I’m obviously a bit of a weirdo.  There I was, expecting to see some negative commentary in the newspapers (and elsewhere) about how inappropriate it was that Denis O’Brien was invited to the big function held in the Convention Centre on Thursday evening two weeks ago.  He was even photographed with the Queen.  But no, nothing by way of adverse comment in the papers I read, anyway.

You have to admire DO’B for his chutzpah, his liathróidi.  But who cleared him to be invited?  Sure, the event was hosted by the British Embassy, but it’s not conceivable that they didn’t run their invitation list by either the Department of the Taoiseach or the Department of Foreign Affairs.

Was the Queen of England aware of just how controversial DO’B is?

For those with short memories: our beloved Dáil instituted a sworn enquiry on 11th September 1997, the terms of reference of which included investigation as to “whether any substantial payments were made directly or indirectly to Mr Michael Lowry ….. during any period when he held public office in circumstances giving rise to a reasonable inference that the motive for making the payment was connected with any public office held by him or had the potential to influence the discharge of such office”.
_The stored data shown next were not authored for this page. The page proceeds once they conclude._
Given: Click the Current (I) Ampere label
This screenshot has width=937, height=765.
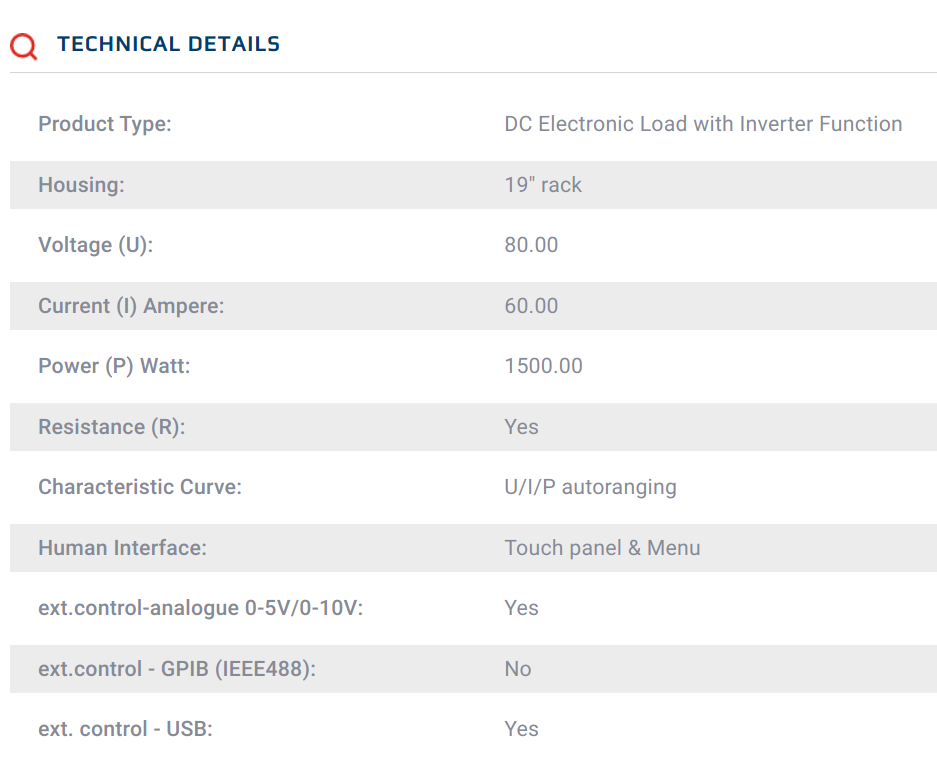Looking at the screenshot, I should [x=131, y=306].
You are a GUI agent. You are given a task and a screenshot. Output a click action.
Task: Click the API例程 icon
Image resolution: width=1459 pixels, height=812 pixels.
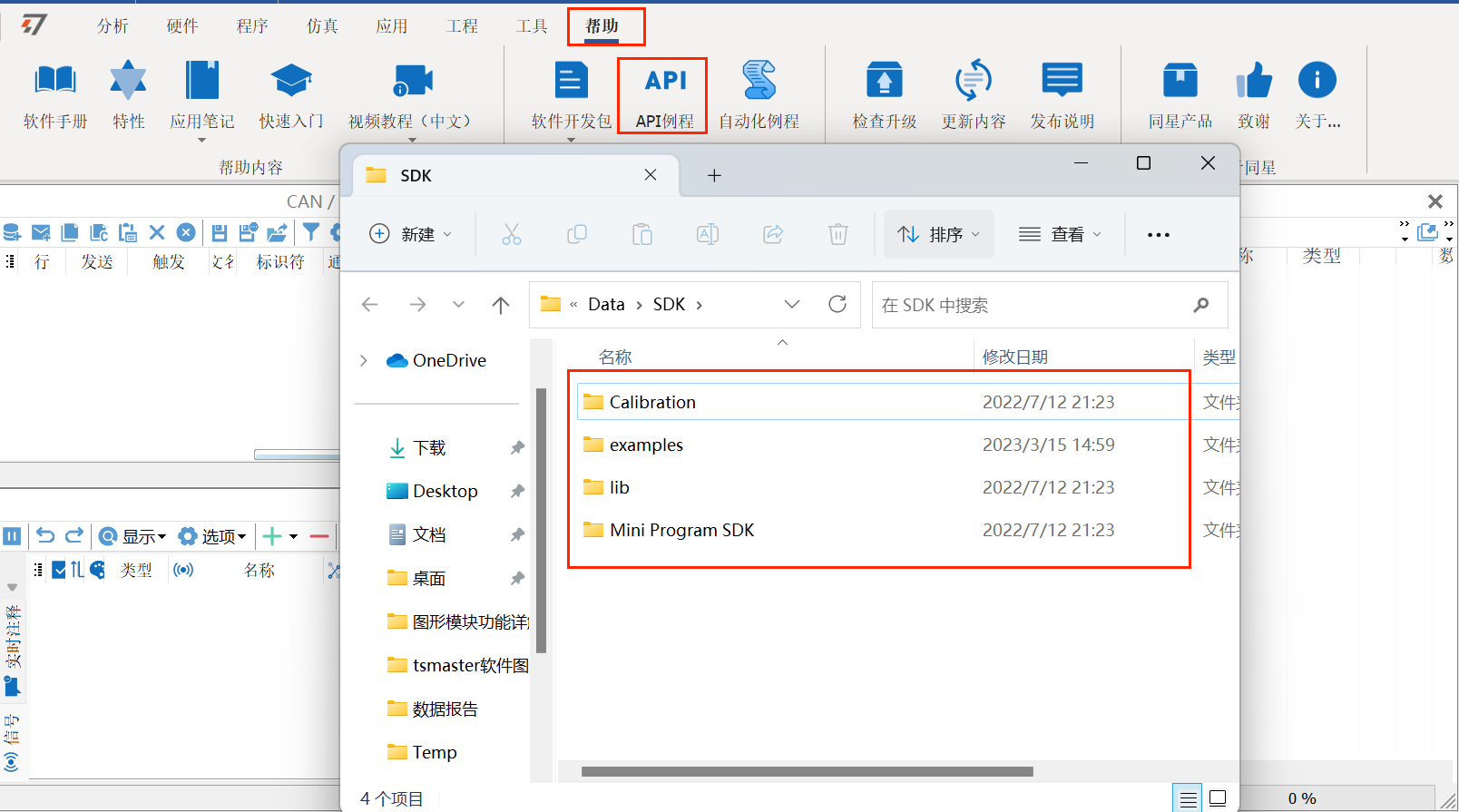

After incurring vast expense to the taxpayer, the tribunal headed by Mr Justice Michael Moriarty issued a report only last March (!) which found inter alia that  Lowry had “conferred a benefit on Mr Denis O’Brien, a person who made payments to Mr Lowry, within the meaning of [the tribunal’s] terms of reference”.  It found that Mr O’Brien made or facilitated payments to Mr Lowry of £147,000 Sterling, £300,000 Sterling and a benefit equivalent to a payment in the form of Mr O’Brien’s support for a loan of £420,000 Sterling.

Taoiseach Enda Kenny said in the Dáil on 29th March:  “Previous Tribunals elicited thousands of words…..but pitiful inaction….. by those who sat, then, over here.  The new government breaks from that precedent and acts definitively and decisively.  We referred the Moriarty Report to the Garda Commissioner, the Director of Public Prosecution and the Revenue Commissioners.”

Mr O’Brien has denied any wrongdoing, and the issues dealt with by Moriarty may be tested in some form in a court of law.  But in the meantime, surely we are right to expect some circumspection from our political establishment in dealings with Mr O’Brien, and that they should keep him at arm’s length on our behalf.